Formada em direção teatral pela Universidade Federal do Rio de Janeiro (UFRJ) e em interpretação pelo Centro de Artes da Laranjeiras (CAL), Luciana trabalha há 11 anos como atriz profissional, mas foi em 31 de maio de 2007 que encontrou sua verdadeira vocação."Quando Mateus nasceu, eu percebi que ser mãe era a melhor coisa do mundo. Mas como amo muito o teatro, porque não juntar as duas coisas?", questionou Luciana.

Com um  mês de gravidez, Lucianna entregou um projeto de  mestrado à Uni-Rio em  Teatro  arte e educação. Seu projeto defendia que o teatro deveria ser aceito nas escolas como matéria curricular comum e, para provar isso, estudou o quanto o teatro pode ser fundamental para o desenvolvimento de uma criança. "Me baseei em três estudiosos: Piaget, Paulo Freire e Vygostsky. E o resultado foi a peça Mateus e a Arca de Noé", conta Luciana.

Através de antigas teorias, Luciana encontrou duas formas para construir o teatro para bebês. "Na primeira parte do espetáculo, os bebês assistem a fada azul, minha personagem, que conta a história da arca de Noé, e soltam suas pérolas né? Tem um momento do espetáculo, que vou construir a arca de Noé com um martelo e madeira imaginária. Uma vez, um menino de dois anos me perguntou, em alto e bom som, onde estava o prego!", diverte-se a atriz. "Todos os bebês respondem e participam. Os de seis meses, um ano e dois anos. Mas cada um a sua maneira. Eles dão um espetáculo a parte".

Na segunda parte, os bebês são convidados a entrar no palco e tocar em todos os objetos de cena. "Nesse caso, eu aplico uma das teorias de Piaget, que ele chama de sensório-motor. Piaget diz que as crianças aprendem através da experiência, do reconhecimento", explica a atriz.

O espetáculo, que ficou em cartaz durante dois meses na livraria Letras & Expressões, de Ipanema, e recebeu até 100 bebês por espetáculo, tem duração de uma hora, cada parte com 30 minutos. Até o tempo de duração foi estudado. "As teorias dizem que 30 minutos é o tempo máximo de concentração do bebê", garante Luciana.

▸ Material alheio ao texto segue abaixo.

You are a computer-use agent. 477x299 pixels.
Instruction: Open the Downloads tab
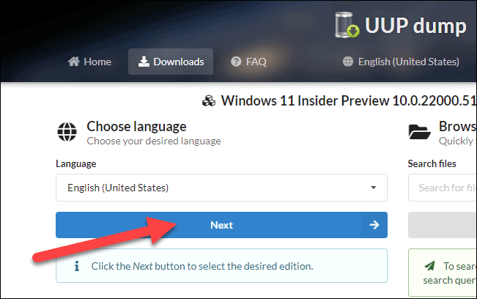tap(171, 62)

Ao final da primeira parte, como não poderia deixar de ser, o bebê cobaia de todo o projeto entra em cena. "Mateus é minha maior fonte inspiradora, meu maior espectador. Ele que aprova ou não as minhas teorias na prática. Ele entra no fim dos primeiros 30 minutos para receber os agradecimentos e brinca à beça com as crianças na segunda parte do espetáculo", orgulha-se a mãe coruja.

No momento, o teatro para bebês está fora de cartaz, mas em meados de março volta com novidades. "Tive que fazer uma pausa para as festas de fim ano e para atender a todos os pedidos da minha produtora que está com seis peças em cartaz, mas volto depois do carnaval. Estou escrevendo novas adaptações do teatro para bebês. A história do menino Mogli e da Chapeuzinho Vermelho devem virar Teatro para Bebês", revela Luciana.

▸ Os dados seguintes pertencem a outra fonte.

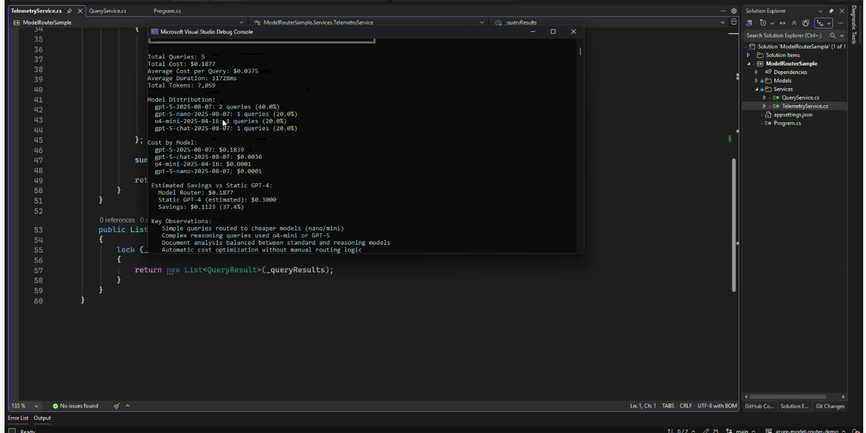
Task: Click the Collapse All icon in Solution Explorer
Action: coord(794,23)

Para a atriz, as diferenças do seu espetáculo para os programas desenvolvidos na Europa para ajudar no desenvolvimento dos bebês, são muitas. "Em primeiro lugar, o meu espetáculo é linear, conta uma história, e não fica soltando palavras sem uma lógica, uma seqüência. Em segundo lugar, os pais dessas crianças saem da peça com uma nova alternativa para interagir com os seus filhos. O Teatro de Bebês pode ser feito em casa com qualquer livro de histórias e eu aprendo e ensino isso a eles", explica Luciana.